Ocular torsion is generally assessed in cyclovertical strabismus. Nevertheless, our study provides information about the status of ocular torsion, both quantitatively and qualitatively, in patients with infantile esotropia.

It is interesting to note that pathological ocular torsion can be found on the fixing eye. Over time, prolonged contraction of the oblique muscles could lead to their shortening. Thus, their arc of contact decreases, potentially producing ocular torsion in the primary position.

Several limitations to our study must be acknowledged. First, we could not compare the current findings to those in a population of patients with infantile esotropia who have not undergone horizontal surgery. The main limitation of our study is that the effect of ocular growth on objective ocular torsion is unknown. Investigating changes in ocular torsion after surgery in comparison to a control group matched on age would give more information about growth effect on children with infantile esotropia. However, Lefèvre et al. conducted a study in healthy patients (children and adults) and did not report significant change in objective ocular torsion over time (mean duration between two measures 131 days, range 16 to 201 days) [2]. Ocular torsion evaluation on fundus photography, even when performed in a rigorous manner, could be modified by head position. We limited this measurement bias by carefully checking head position and by avoiding any head tilt. In light of these limitations, fundus photography allows the evaluation of ocular torsion under monocular vision conditions. Ocular torsion could be different in the fixing or non-fixing eye, but could also be affected by monocular or binocular vision condition.

In terms of practical implications, pathologic torsion might not always be the expression of oblique dysfunction and should make clinicians consider with caution oblique muscle weakening or strengthening in children with large-angle infantile esotropia. For instance, we suggest that the frequently found pathologic torsion in infantile esotropia associated with alphabetic patterns or congenital fourth nerve palsy could be partly related to binocular vision impairment and medial rectus muscle overaction. Objective ocular torsion has also been assessed as a predictive factor of occurrence of subsequent vertical disorders such as vertical dissociated divergence or inferior oblique muscle overaction in patients with esotropia [10]. Furthermore, objective ocular torsion assessment could be a predictive factor of developing subsequent vertical disorders that should be assessed in future studies.

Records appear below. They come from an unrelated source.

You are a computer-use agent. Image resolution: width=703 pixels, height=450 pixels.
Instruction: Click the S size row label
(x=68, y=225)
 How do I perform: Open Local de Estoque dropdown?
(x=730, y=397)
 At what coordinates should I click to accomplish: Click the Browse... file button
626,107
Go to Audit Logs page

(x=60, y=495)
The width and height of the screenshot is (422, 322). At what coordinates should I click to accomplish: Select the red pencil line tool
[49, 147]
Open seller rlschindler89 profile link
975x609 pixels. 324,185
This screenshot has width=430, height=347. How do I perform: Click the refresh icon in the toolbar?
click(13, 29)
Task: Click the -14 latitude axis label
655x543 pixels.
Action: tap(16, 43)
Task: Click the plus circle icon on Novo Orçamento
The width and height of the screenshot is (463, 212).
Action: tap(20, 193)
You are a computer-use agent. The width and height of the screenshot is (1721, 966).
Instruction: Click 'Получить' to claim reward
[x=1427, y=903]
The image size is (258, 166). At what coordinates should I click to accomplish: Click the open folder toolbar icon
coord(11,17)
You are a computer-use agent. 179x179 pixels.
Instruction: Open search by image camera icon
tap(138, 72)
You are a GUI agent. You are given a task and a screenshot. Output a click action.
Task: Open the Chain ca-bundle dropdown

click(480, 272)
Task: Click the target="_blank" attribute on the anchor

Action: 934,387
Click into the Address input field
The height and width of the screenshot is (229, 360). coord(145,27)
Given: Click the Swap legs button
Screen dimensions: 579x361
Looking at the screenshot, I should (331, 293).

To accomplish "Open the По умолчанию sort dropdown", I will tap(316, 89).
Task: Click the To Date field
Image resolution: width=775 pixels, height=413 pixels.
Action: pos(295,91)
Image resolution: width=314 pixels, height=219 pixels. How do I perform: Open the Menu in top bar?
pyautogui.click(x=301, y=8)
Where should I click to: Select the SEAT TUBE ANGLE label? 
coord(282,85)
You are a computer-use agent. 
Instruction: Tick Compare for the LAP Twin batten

In conclusion, our study suggests a high prevalence of pathological objective torsion, mostly pathological extorsion, in patients with infantile esotropia without significant vertical deviations. Intorsion and extorsion tend to be normalized by unilateral horizontal rectus surgery. Furthermore, the severity of extorsion is correlated to its decrease after surgery. For patients with infantile esotropia associated with pathological torsion, unilateral horizontal rectus surgery seems to be an effective procedure. However, further investigations comparing unilateral plication-recession surgery to other procedures, e.g. unilateral recession-resection or bimedial recession, should be considered.